------ EXERCISE MATERIAL
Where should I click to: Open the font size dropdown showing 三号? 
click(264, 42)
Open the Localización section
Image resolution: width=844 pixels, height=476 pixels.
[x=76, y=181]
------------
= EXERCISE DETAILS =
The answer should contain every line of the data, unchanged.

= EXPECTED OUTPUT =
Where should I click to: Open the font size dropdown showing 三号? 
click(264, 42)
Open the Localización section
Image resolution: width=844 pixels, height=476 pixels.
[x=76, y=181]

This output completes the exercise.